Fibingunp – JAKARTA – Kementerian Ketenagakerjaan (Kemenaker) lalu kelompok kurator masih mendiskusikan mekanisme terkait mempekerjakan buruh PT Sri Rejeki Isman alias Sritex yang terkena pemutusan hubungan kerja (PHK). Menteri Ketenagakerjaan ( Menaker ) Yassierli mengatakan, regu kurator akan datang mengoperasikan pabrik Sritex yang mana sudah ada ditutup sebelumnya.
Meski begitu Menaker mengaku, mekanisme mempekerjakan kembali buruh yang mana menjadi korban PHK masih pada tahap pembahasan, teristimewa persoalan teknisnya.
“Terkait dengan bagaimana mekanisme untuk kerja kembali ini tentu kami akan kerja identik dengan kurator tentunya. Kita akan padati mencoba berkoordinasi mekanismenya seperti apa? Teknisnya seperti apa?” ujar Yassierli pada waktu konferensi pers dalam gedung Kementerian Ketenagakerjaan, DKI Jakarta Selatan, Rabu (5/3/2025).
Menaker Yassierli memastikan, kurator membuka opsi untuk mengoperasikan pabrik Sritex, juga menyatakan komitmen ini sudah ada disampaikan kurator untuk pemerintah.

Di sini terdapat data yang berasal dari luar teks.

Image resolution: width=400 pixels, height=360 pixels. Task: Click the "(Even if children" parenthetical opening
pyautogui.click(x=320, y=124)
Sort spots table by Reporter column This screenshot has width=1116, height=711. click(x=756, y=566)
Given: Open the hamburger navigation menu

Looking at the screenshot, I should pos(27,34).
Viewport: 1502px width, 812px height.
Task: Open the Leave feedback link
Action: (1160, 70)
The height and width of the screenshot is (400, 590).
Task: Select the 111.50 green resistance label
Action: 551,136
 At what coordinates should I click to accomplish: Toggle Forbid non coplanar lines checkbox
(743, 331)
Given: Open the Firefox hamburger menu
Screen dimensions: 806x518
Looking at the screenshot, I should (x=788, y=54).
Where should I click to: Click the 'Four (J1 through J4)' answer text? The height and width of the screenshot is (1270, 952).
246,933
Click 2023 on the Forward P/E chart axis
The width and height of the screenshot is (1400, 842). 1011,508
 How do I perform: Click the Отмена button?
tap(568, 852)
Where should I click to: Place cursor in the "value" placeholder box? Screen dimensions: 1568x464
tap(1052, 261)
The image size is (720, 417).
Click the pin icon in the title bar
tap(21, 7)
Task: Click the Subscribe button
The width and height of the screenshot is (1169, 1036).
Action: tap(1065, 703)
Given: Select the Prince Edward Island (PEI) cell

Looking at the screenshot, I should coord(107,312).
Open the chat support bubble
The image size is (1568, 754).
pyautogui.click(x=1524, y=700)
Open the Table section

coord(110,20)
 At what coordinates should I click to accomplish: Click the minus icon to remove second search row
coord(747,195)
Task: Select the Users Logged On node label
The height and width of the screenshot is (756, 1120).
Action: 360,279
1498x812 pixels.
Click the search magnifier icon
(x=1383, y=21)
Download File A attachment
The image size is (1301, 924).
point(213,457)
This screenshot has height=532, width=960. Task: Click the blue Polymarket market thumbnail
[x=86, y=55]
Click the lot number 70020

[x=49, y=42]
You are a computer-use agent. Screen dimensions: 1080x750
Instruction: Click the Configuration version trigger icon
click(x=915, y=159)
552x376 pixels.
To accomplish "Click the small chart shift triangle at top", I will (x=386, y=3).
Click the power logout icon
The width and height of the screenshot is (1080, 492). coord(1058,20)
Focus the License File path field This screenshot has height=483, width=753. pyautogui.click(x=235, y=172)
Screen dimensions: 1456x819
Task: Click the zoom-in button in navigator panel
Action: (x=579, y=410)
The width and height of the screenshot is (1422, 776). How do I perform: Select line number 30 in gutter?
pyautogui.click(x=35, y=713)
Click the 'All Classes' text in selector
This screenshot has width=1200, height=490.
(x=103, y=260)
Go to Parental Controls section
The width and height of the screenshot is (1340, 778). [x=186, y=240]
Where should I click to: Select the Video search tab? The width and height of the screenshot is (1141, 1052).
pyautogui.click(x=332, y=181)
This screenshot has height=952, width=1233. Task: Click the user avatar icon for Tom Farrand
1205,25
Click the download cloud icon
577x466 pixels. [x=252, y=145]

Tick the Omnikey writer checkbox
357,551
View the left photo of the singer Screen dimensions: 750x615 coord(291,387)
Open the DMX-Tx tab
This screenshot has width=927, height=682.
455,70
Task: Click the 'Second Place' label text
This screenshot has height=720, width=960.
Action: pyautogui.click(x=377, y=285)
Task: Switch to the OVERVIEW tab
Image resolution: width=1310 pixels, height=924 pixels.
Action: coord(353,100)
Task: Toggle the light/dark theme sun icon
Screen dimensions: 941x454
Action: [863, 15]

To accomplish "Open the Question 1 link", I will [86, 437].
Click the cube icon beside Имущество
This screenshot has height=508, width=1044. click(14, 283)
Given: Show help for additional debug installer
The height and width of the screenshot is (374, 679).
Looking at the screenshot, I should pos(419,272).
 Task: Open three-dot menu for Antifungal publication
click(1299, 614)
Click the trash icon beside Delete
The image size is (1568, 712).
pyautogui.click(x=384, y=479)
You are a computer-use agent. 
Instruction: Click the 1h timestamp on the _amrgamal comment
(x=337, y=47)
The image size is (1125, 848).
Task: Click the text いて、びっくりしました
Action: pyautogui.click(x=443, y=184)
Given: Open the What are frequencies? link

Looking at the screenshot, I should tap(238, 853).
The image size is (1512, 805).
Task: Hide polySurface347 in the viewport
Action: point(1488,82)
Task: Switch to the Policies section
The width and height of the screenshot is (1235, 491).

“Yang penting yang tersebut sama-sama kita telah dengar bahwa ada komitmen dari kurator untuk membuka opsi beroperasinya kembali pabrik, sehingga ada kesempatan untuk bekerja kembali,” paparnya.
“Dan insyaAllah kami akan hadir di area sana untuk mengawal,” beber dia.
Perusahaan tekstil yang digunakan berdiri sejak 1966 sebagai perusahaan perdagangan tradisional pada Pasar Klewer, Solo, Jawa Tengah, sempat dijanjikan oleh Wakil Menteri Tenaga Kerja (Wamenaker) Imanuel Ebenezer tidak ada akan ada PHK.
Namun ketika ini total lebih besar dari 10.000 karyawan Sritex yang dimaksud diberhentikan per 26 Februari lalu terakhir bekerja pada Jumat, 28 Februari 2025.